# Barrett Jackson on Speed



## orvis1 (Sep 7, 2007)

I was just curious if I was the only looney car guy that is planning on watching all 39 hours of coverage. I watched all 5 hours last night (probably 3 1/2 with Tivo) I love not having to watch commercials anymore! There was a matching numbers 70 El Camino SS that went for 20K that was a bargin. I have been saying for years that the early 80's trans am and camaro's were going to get expensive soon. A 7800 mile smokey and the bandit trans am went for almost 70K last night! With the 10% buyers premium and the seller paying 8% on each sale they are cleaning up!


----------



## bossloader (Sep 11, 2007)

all 5 for me last night -this morning (dvr) i liked the 69 el cameno and the red pontiac (30s i think) some rel good buys i thought. i did like the truck chopper that took guts to build and drive.


----------



## orvis1 (Sep 7, 2007)

Could you even imagine flooring that thing? Did you see the size of the pumkin on that trike? I wouldn't have the stones to drive it.... I think I am a resto-mod guy myself. Another 5 hours tonight tick, tick, tick.....

○ ○ ○ ○ ○

REQUIRED ACTIONS:
• A. In the Barrett Jackson forum thread, how much did the matching numbers 70 El Camino SS sell for?
• B. Write the next reply in the Barrett Jackson forum thread, picking up after its final post.

○ ○ ○ ○ ○

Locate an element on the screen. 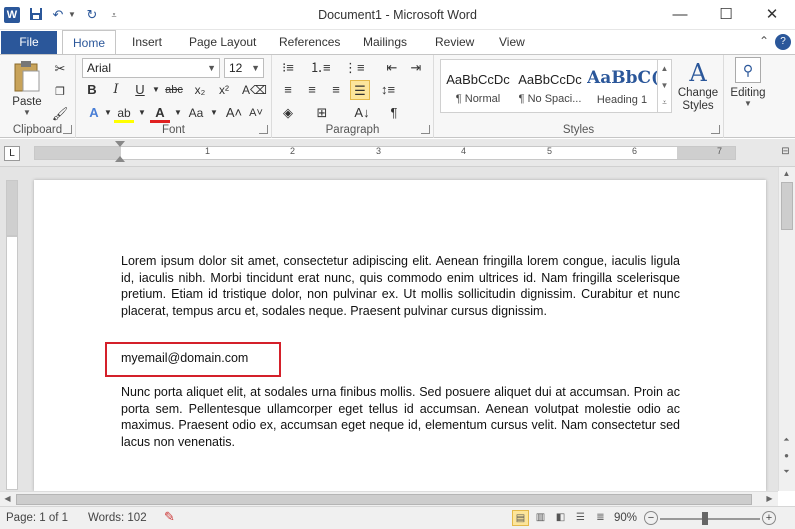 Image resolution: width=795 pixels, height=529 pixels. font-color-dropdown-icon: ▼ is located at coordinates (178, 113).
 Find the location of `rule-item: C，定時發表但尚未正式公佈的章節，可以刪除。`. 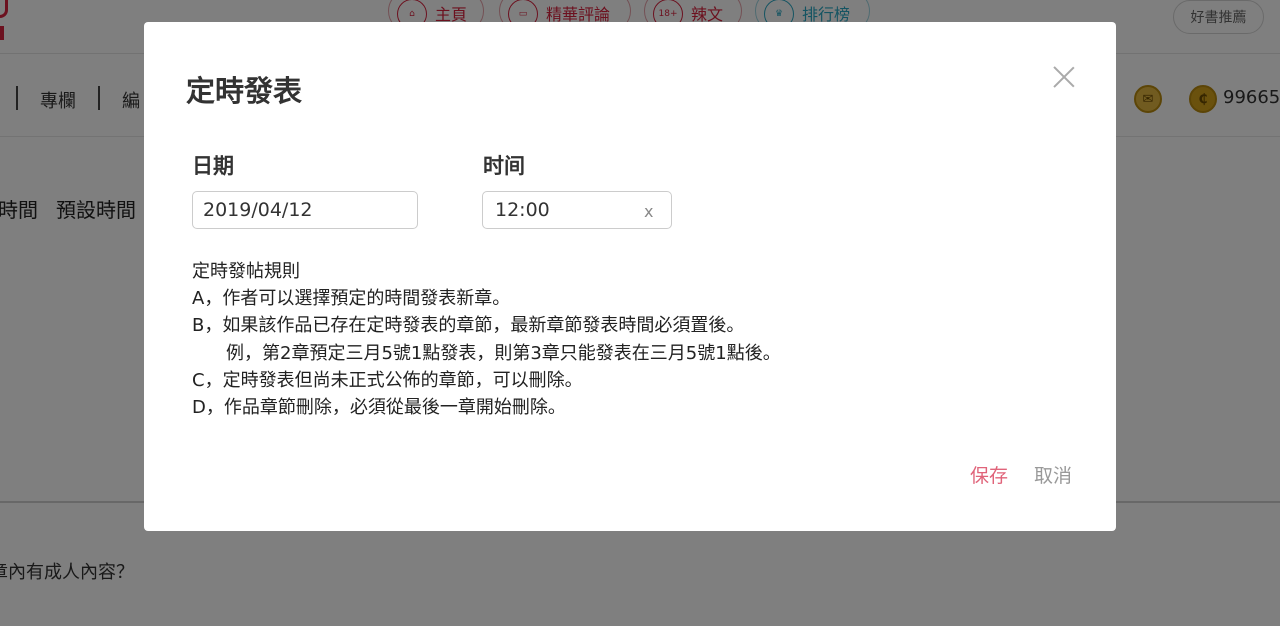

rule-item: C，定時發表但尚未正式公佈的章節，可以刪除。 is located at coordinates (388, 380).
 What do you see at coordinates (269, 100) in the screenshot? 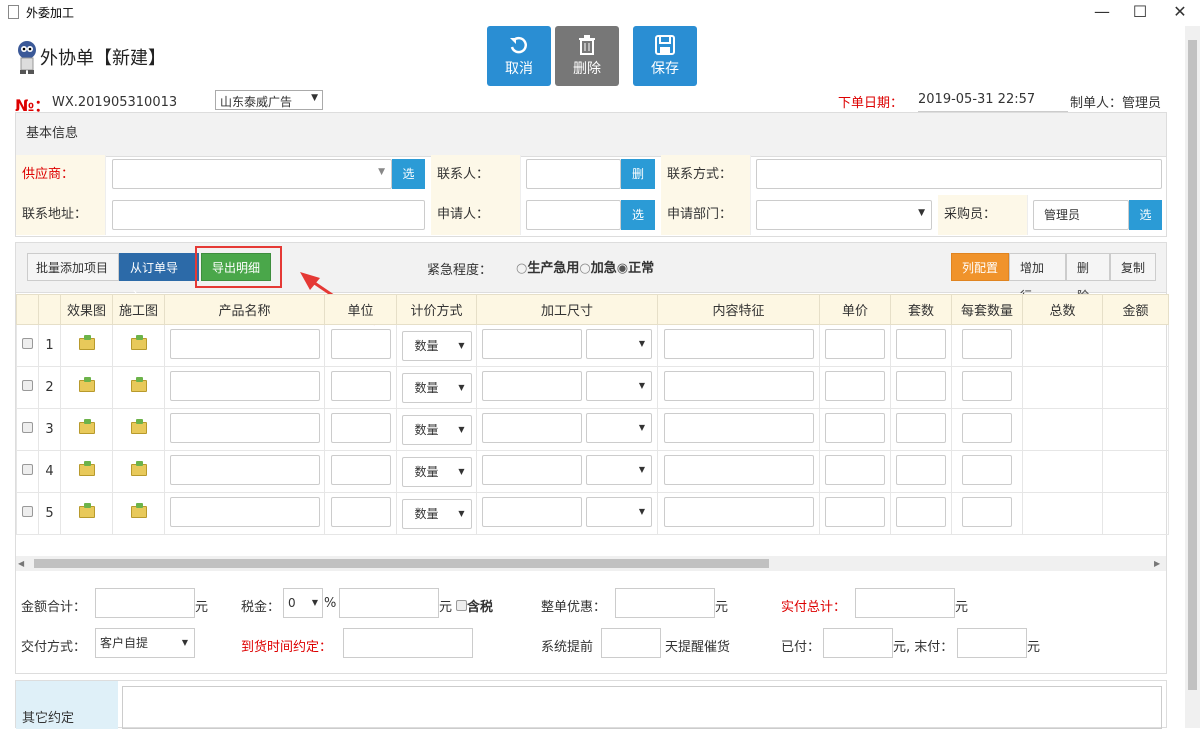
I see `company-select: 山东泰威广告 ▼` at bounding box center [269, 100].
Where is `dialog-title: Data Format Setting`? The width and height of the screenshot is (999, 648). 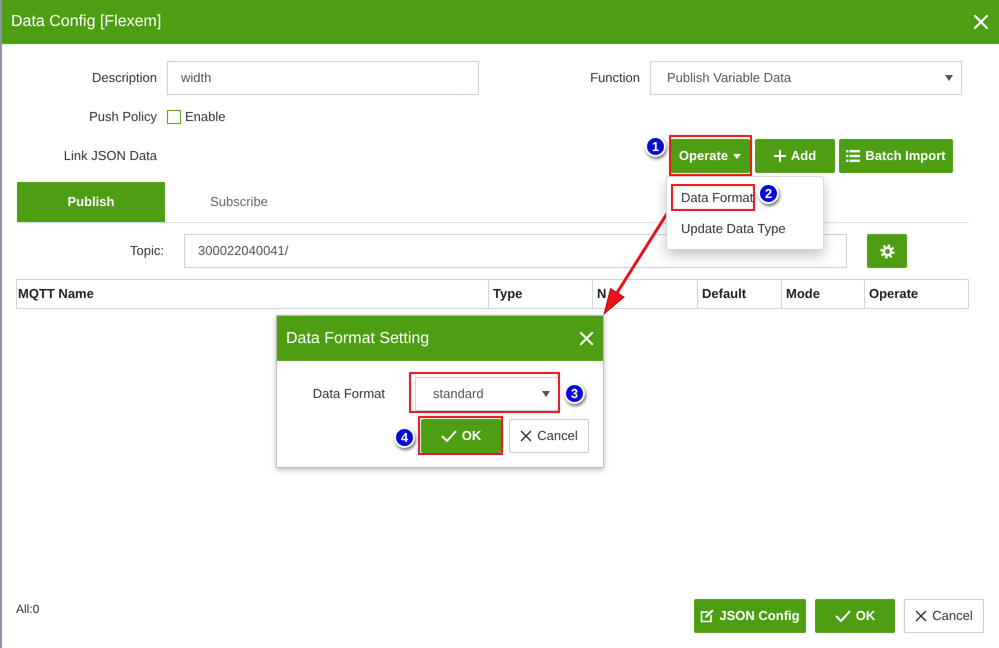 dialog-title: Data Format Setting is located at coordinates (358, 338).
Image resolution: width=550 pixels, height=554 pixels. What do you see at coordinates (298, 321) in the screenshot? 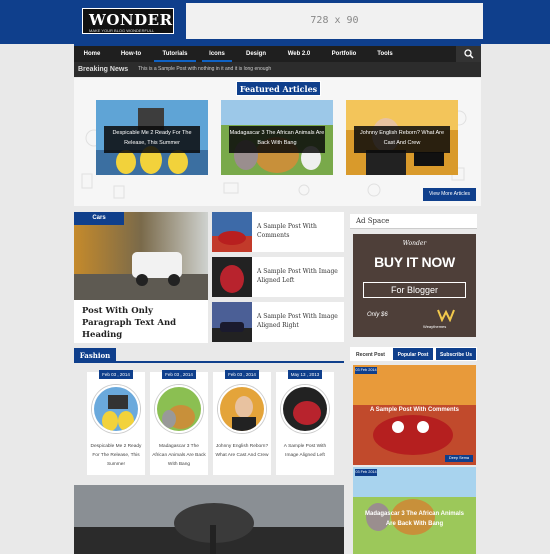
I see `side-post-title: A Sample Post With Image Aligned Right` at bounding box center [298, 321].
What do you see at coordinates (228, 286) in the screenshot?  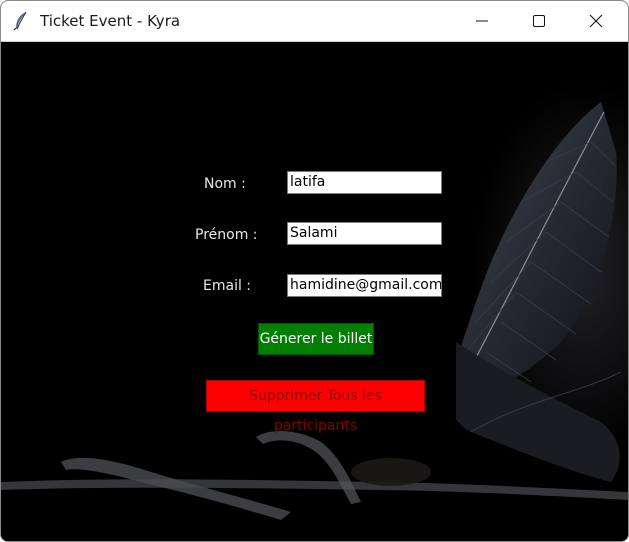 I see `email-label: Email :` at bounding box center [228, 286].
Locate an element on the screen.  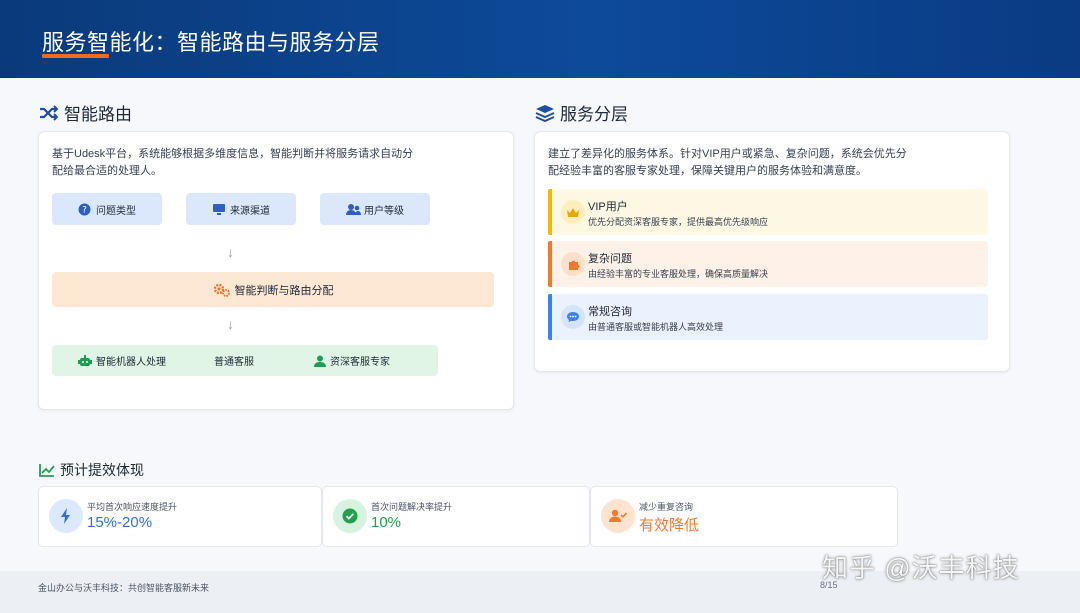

○ ○ ○ ○ ○

RESPONSES IN ORDER:
• A. It sold for 20K.

• B.
----------



## orvis1 (Sep 7, 2007)

Last nights episode was sort of ho hum, nothing that was to exciting until the last car of the night. It was a 70 chevelle ls6 ss with 51K orginial miles, numbers matching, it was a survivor car. It went for around 50K to much for my blood but box that car for 10 more years and you could triple your investment! I think my wife is already sick of it and I still have 29 more hours of coverage! There is the palm beach one in March, but alot of old 1930's cars I could care less about. Show me some vettes, chevelles, chargers, cuda's, and anything that makes 400 h.p.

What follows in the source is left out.